Sono molto ampi, dalla Pop art americana alla «Merda d’artista» di Manzoni. Spesso ci dicono che le nostre sparecchiature fanno l’occhiolino a Daniel Spoerri, ma in realtà abbiamo sempre pensato a Bernard Palissy (1510-89): nel Cinquecento molti artisti ceramisti avevano un approccio importante a questo lavoro e hanno influito sui nostri memento mori e sulle vanitas. Abbiamo realizzato una versione ceramica dei vasi di Morandi, le quattro stagioni ispirate a Giuseppe Arcimboldo, contaminandole con sigarette, pillole, bombe a mano e aggiungendo la quinta stagione, quella dell’uomo contemporaneo, fatta di rifiuti e scarti.

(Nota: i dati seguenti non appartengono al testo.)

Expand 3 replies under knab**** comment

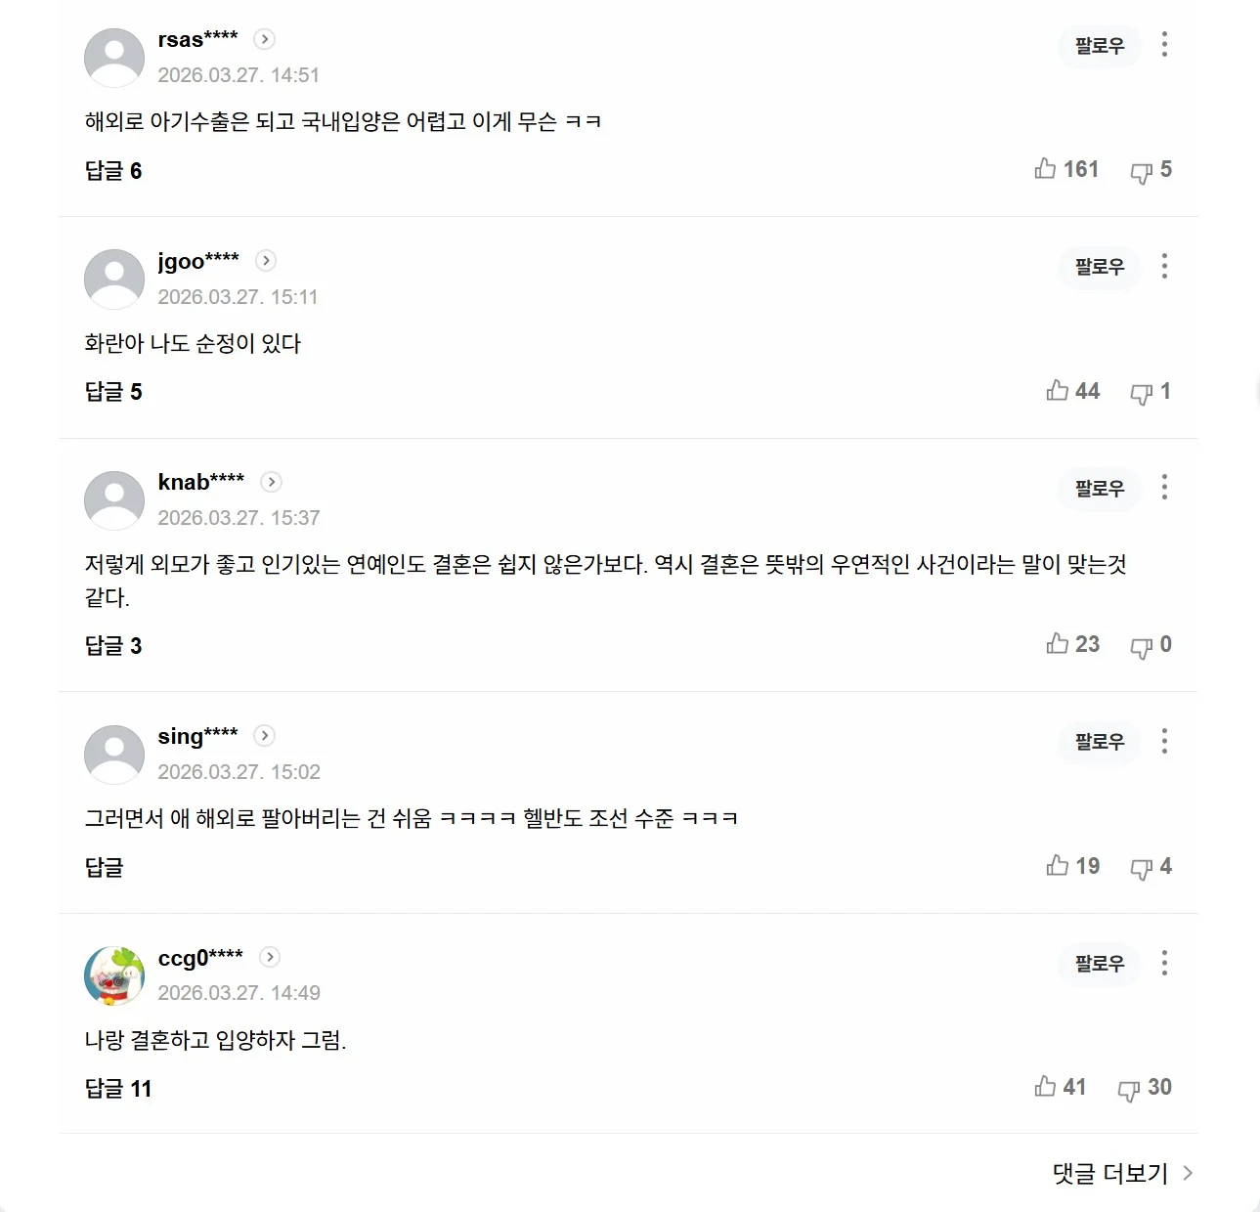113,645
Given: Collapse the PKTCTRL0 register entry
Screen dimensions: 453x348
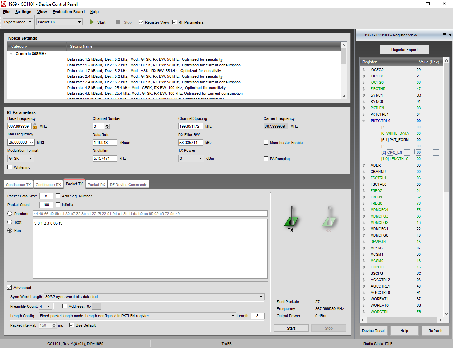Looking at the screenshot, I should (x=363, y=121).
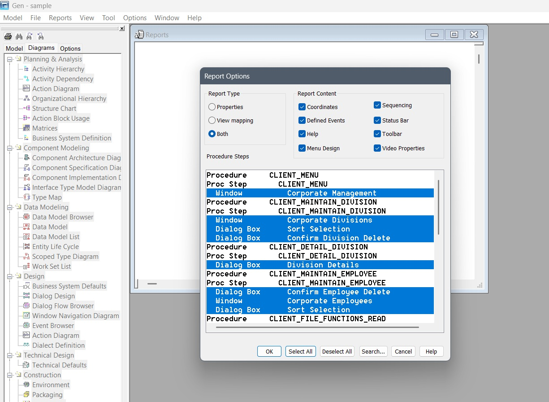Click the Search... button

373,351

Usiamo tutti i riferimenti culturali, dal mondo dell’arte a quello della strada. Cerchiamo il rinnovamento nella tradizione.
Nel 2017 viene aperto il Museo Bertozzi & Casoni. Com’è andata?
È stata un’idea di Franco Stefani, un amico collezionista che ci segue da decenni. Ha acquistato e restaurato una Cavallerizza Ducale a Sassuolo e l’ha immaginata per noi. Non è facile per un artista chiamare museo uno spazio dov’è raccolto il suo lavoro più significativo. C’è voluto tempo per capire che è un’opportunità.
Quali opere sono esposte?
Una ventina, ripercorrono le date più significative. Le «Brillo» del 2016, una parte dei tubi «Composizione scomposizione» presentati a New York nel 2010. «Scegli il Paradiso» del 1997, l’unica nostra opera realizzata a quattro mani. È una Madonna tradizionale in maiolica dipinta. È rappresentata mentre falcia da una zolla i fiori che le rifioriscono sul manto, è come un mandala. A questa è seguita la «Madonna scheletrita» del 2008. Qui la Madonna è uno scheletro: ha le sembianze della morte. Taglia una zolla fiorita e i fiori le si incastrano tra le ossa di argento massiccio. La zolla del 1997 era un prelievo dal Paradiso, quella del 2008 è un prelievo contemporaneo, pieno di rifiuti. Poi c’è «Composizione infinita non finita» della Biennale di Venezia del 2009: 509 cassette di pronto soccorso con riferimenti culturali alla vita dell’uomo contemporaneo. È dedicata al dolore che il genere umano attraversa, come la paura della morte e della migrazione, mitigato dalla simbologia dell’arte, dalla poesia e dalla cultura.
Bellezza e sofferenza sono costanti del vostro lavoro.
È un dato del nostro sentire. Osserviamo quello che l’uomo lascia, anche se l’uomo non è mai raffigurato direttamente, ma solo attraverso simboli: la Madonna, Pinocchio, gli animali, la testa di un gorilla come quella di Giovanni Battista. Il fauno impiccato, a cui lavoriamo da 23 anni, forse sarà pronto nel 2021, ci sono piccoli dettagli che non ci sono ancora chiari, come il pelo delle zampe.
Altri progetti in lavorazione?
Un progetto sulla Divina Commedia, un lavoro gigantesco che richiede uno sforzo economico importante. Il secondo catalogo ragionato edito da Allemandi, il primo va dal 1980 al 2010, questo dal 1997 ad oggi. Fino al 7 febbraio abbiamo una personale nella Chiesa di Sant’Agostino a Pietrasanta, che proseguirà il 21 novembre con un’estensione nel Convento di Sant’Agostino. Il mese prossimo, infine, nel Museo Bertozzi & Casoni vorremmo fare una mostra sui vasi nella storia dell’arte. Una decina di reinterpretazioni di vasi dipinti da Van Gogh, Gauguin, Odilon Redon, Henri Rousseau il Doganiere.